Exercise instructions ->
While leaving the pictures out, set down only the lines from the one with "This screenshot has height=250, width=960." through the end of the records, exactly as they stand.

---------- Data supplied ----------

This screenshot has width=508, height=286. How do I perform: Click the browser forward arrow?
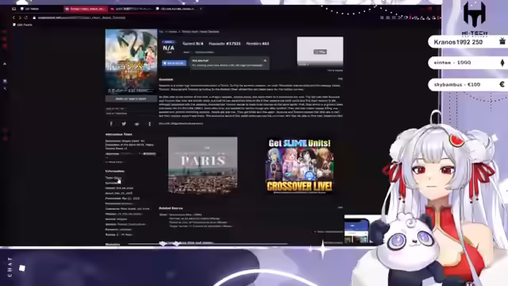click(20, 17)
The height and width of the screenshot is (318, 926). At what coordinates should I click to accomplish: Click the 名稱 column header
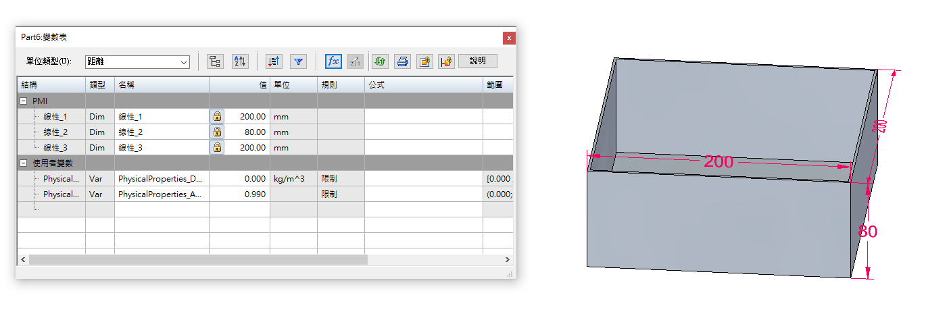[161, 85]
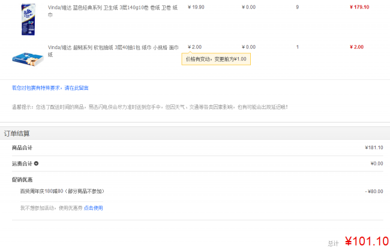Click the ¥101.10 order total

click(366, 241)
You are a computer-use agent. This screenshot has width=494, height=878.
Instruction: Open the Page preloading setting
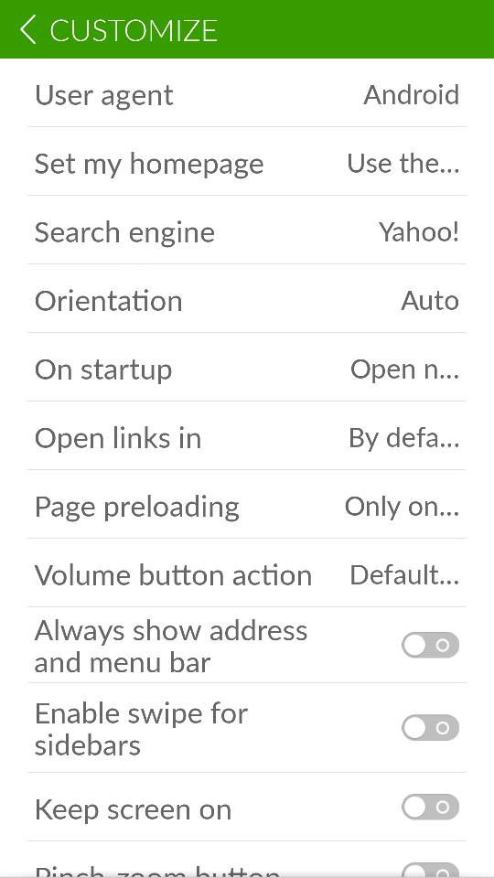[247, 507]
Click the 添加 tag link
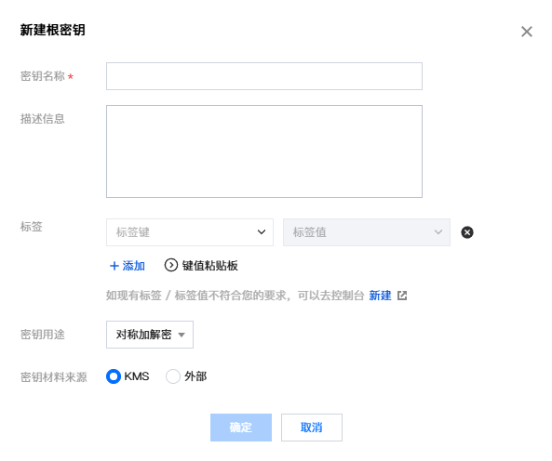The image size is (552, 461). click(133, 266)
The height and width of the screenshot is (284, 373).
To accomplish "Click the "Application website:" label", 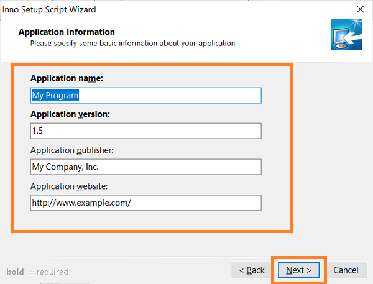I will coord(69,186).
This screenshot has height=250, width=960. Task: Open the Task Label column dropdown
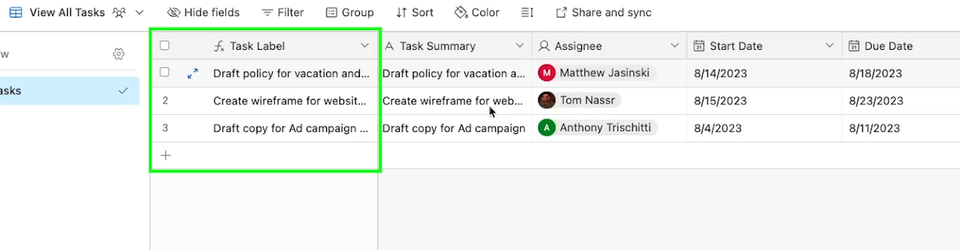(x=364, y=46)
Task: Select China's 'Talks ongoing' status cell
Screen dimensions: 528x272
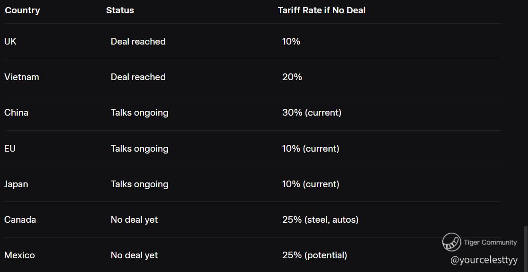Action: (140, 113)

----------

Solution for this problem ->
This screenshot has height=250, width=960. Task: Open the Task Label column dropdown
(x=364, y=46)
Task: Select China's 'Talks ongoing' status cell
Screen dimensions: 528x272
Action: (140, 113)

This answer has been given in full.